§ Activity
Omit all pictures, then retype the data exactly as given.

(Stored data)
|---|
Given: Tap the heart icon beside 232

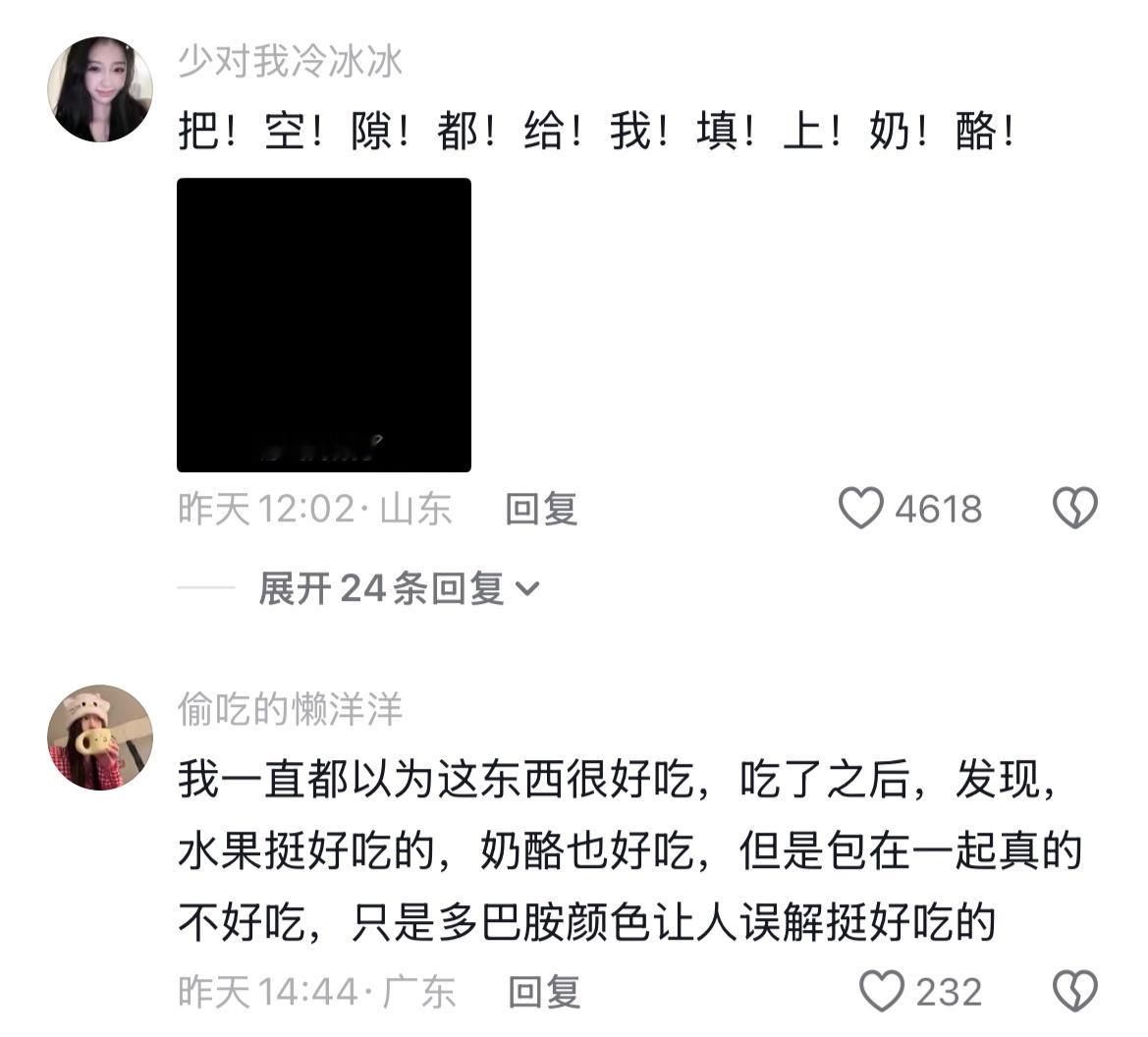Looking at the screenshot, I should pos(882,992).
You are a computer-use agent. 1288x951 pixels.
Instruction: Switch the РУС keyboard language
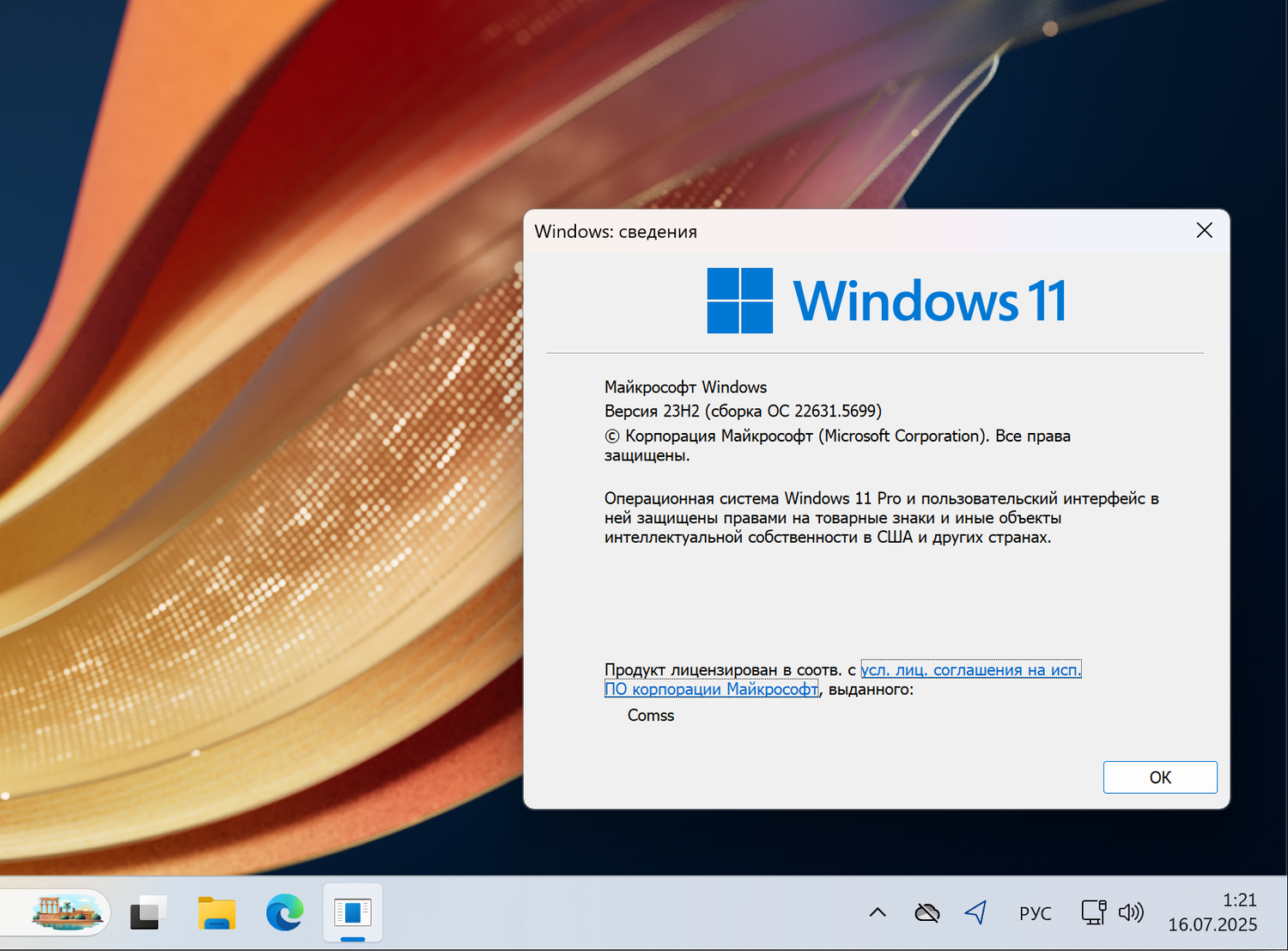1035,912
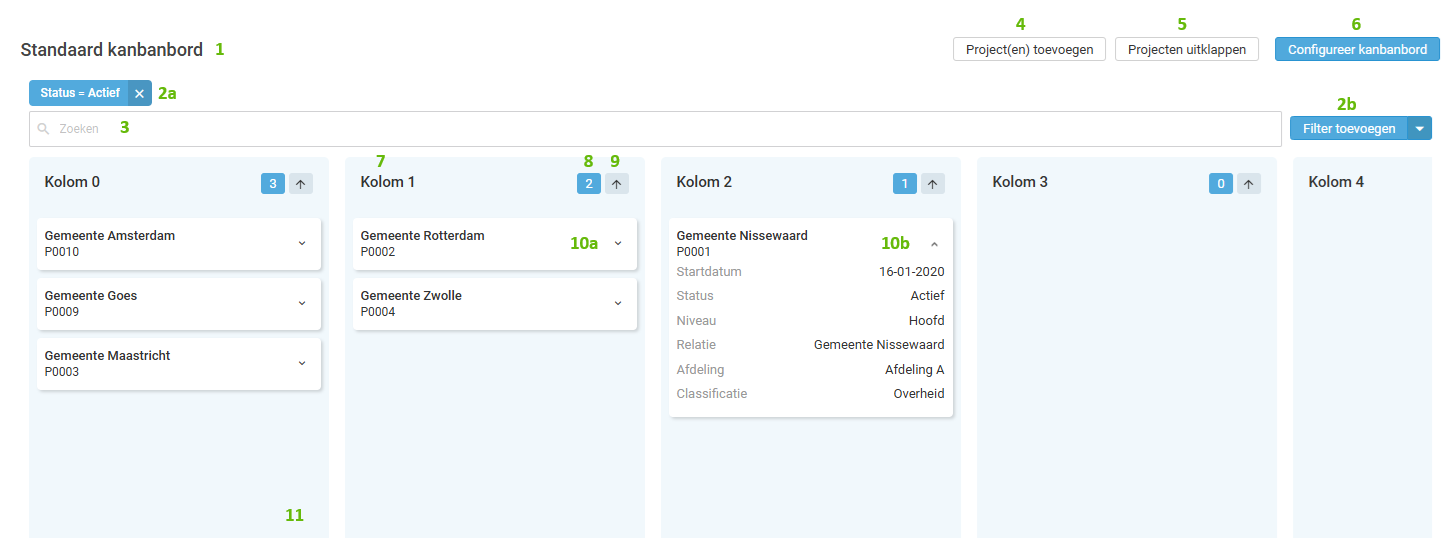Click the Project(en) toevoegen button
1456x538 pixels.
(1029, 49)

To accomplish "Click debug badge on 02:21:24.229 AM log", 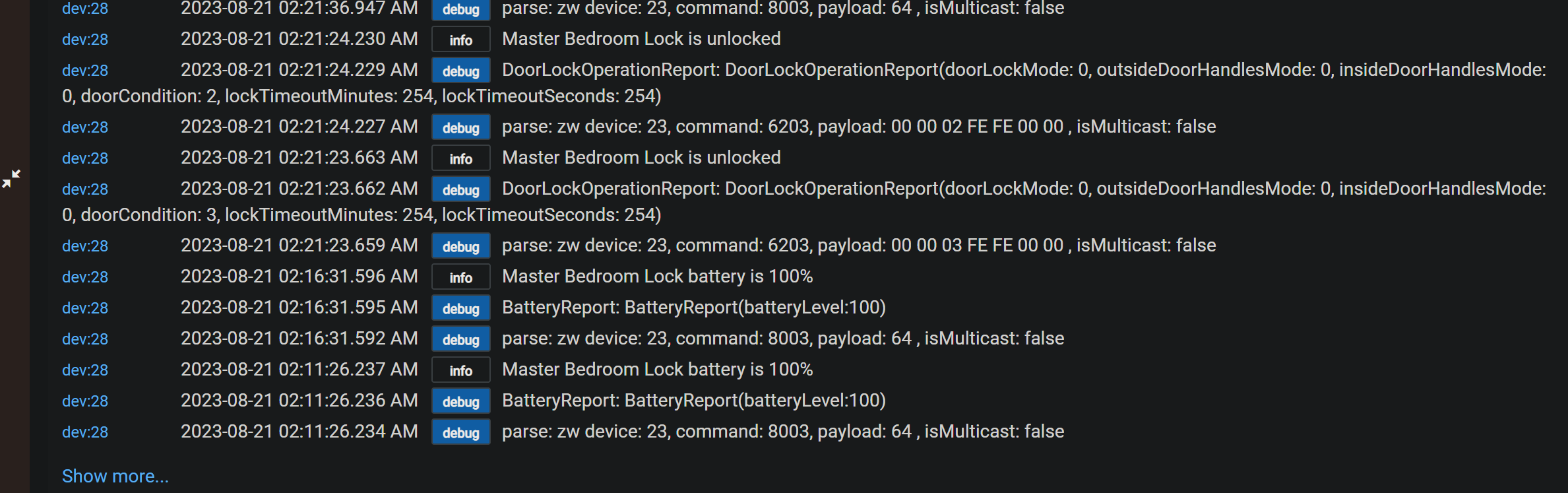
|---|
§ Reply
Given: Tap the heart icon beside 232

Looking at the screenshot, I should pos(882,992).
You are a computer-use agent. 1288x951 pixels.
Instruction: Switch the РУС keyboard language
1035,912
Click the Project(en) toevoegen button
1456x538 pixels.
(1029, 49)

To accomplish "Click debug badge on 02:21:24.229 AM log", 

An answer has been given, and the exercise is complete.